- **Prompt**
Every line of the data must appear again in the answer, exactly as written.
*** Input records ***
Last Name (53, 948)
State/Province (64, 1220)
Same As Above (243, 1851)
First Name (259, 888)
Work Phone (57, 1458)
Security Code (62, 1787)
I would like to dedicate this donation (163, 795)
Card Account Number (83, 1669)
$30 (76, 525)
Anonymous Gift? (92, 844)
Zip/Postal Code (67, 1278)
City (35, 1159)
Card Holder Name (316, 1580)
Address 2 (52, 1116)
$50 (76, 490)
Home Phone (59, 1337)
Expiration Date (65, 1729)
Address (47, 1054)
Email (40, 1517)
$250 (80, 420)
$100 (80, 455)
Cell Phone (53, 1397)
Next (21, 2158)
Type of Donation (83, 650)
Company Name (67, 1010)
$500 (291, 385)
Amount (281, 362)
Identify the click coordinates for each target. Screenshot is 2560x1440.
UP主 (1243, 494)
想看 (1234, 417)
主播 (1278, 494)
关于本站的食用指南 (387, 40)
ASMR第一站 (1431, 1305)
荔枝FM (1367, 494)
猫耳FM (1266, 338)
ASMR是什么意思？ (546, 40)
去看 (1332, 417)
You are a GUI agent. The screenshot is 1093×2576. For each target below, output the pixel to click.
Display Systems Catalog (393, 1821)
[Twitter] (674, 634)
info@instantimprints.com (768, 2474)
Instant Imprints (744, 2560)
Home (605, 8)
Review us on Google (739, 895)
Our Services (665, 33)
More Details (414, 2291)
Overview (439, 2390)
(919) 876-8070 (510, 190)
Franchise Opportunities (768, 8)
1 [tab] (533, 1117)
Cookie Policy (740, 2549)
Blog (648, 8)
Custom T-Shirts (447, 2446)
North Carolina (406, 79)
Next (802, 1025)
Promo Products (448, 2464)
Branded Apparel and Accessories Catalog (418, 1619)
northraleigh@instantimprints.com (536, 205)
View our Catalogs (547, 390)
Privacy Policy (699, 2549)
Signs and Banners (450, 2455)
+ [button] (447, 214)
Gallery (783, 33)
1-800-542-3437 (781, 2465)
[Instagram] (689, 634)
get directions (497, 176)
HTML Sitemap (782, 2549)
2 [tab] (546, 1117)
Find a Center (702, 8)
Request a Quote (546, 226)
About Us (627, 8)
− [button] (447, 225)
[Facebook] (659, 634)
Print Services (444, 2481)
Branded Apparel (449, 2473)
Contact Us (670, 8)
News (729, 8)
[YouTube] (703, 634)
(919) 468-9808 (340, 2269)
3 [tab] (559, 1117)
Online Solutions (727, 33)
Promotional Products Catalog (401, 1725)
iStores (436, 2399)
*** End of Input records ***
- **Exercise answer**
Last Name (53, 948)
State/Province (64, 1220)
Same As Above (243, 1851)
First Name (259, 888)
Work Phone (57, 1458)
Security Code (62, 1787)
I would like to dedicate this donation (163, 795)
Card Account Number (83, 1669)
$30 (76, 525)
Anonymous Gift? (92, 844)
Zip/Postal Code (67, 1278)
City (35, 1159)
Card Holder Name (316, 1580)
Address 2 (52, 1116)
$50 (76, 490)
Home Phone (59, 1337)
Expiration Date (65, 1729)
Address (47, 1054)
Email (40, 1517)
$250 (80, 420)
$100 (80, 455)
Cell Phone (53, 1397)
Next (21, 2158)
Type of Donation (83, 650)
Company Name (67, 1010)
$500 (291, 385)
Amount (281, 362)
Identify the click coordinates for each target. Screenshot is 2560x1440.
UP主 (1243, 494)
想看 (1234, 417)
主播 (1278, 494)
关于本站的食用指南 (387, 40)
ASMR第一站 (1431, 1305)
荔枝FM (1367, 494)
猫耳FM (1266, 338)
ASMR是什么意思？ (546, 40)
去看 (1332, 417)
You are a GUI agent. The screenshot is 1093×2576. For each target below, output the pixel to click.
Display Systems Catalog (393, 1821)
[Twitter] (674, 634)
info@instantimprints.com (768, 2474)
Instant Imprints (744, 2560)
Home (605, 8)
Review us on Google (739, 895)
Our Services (665, 33)
More Details (414, 2291)
Overview (439, 2390)
(919) 876-8070 (510, 190)
Franchise Opportunities (768, 8)
1 [tab] (533, 1117)
Cookie Policy (740, 2549)
Blog (648, 8)
Custom T-Shirts (447, 2446)
North Carolina (406, 79)
Next (802, 1025)
Promo Products (448, 2464)
Branded Apparel and Accessories Catalog (418, 1619)
northraleigh@instantimprints.com (536, 205)
View our Catalogs (547, 390)
Privacy Policy (699, 2549)
Signs and Banners (450, 2455)
+ [button] (447, 214)
Gallery (783, 33)
1-800-542-3437 (781, 2465)
[Instagram] (689, 634)
get directions (497, 176)
HTML Sitemap (782, 2549)
2 [tab] (546, 1117)
Find a Center (702, 8)
Request a Quote (546, 226)
About Us (627, 8)
− [button] (447, 225)
[Facebook] (659, 634)
Print Services (444, 2481)
Branded Apparel (449, 2473)
Contact Us (670, 8)
News (729, 8)
[YouTube] (703, 634)
(919) 468-9808 (340, 2269)
3 [tab] (559, 1117)
Online Solutions (727, 33)
Promotional Products Catalog (401, 1725)
iStores (436, 2399)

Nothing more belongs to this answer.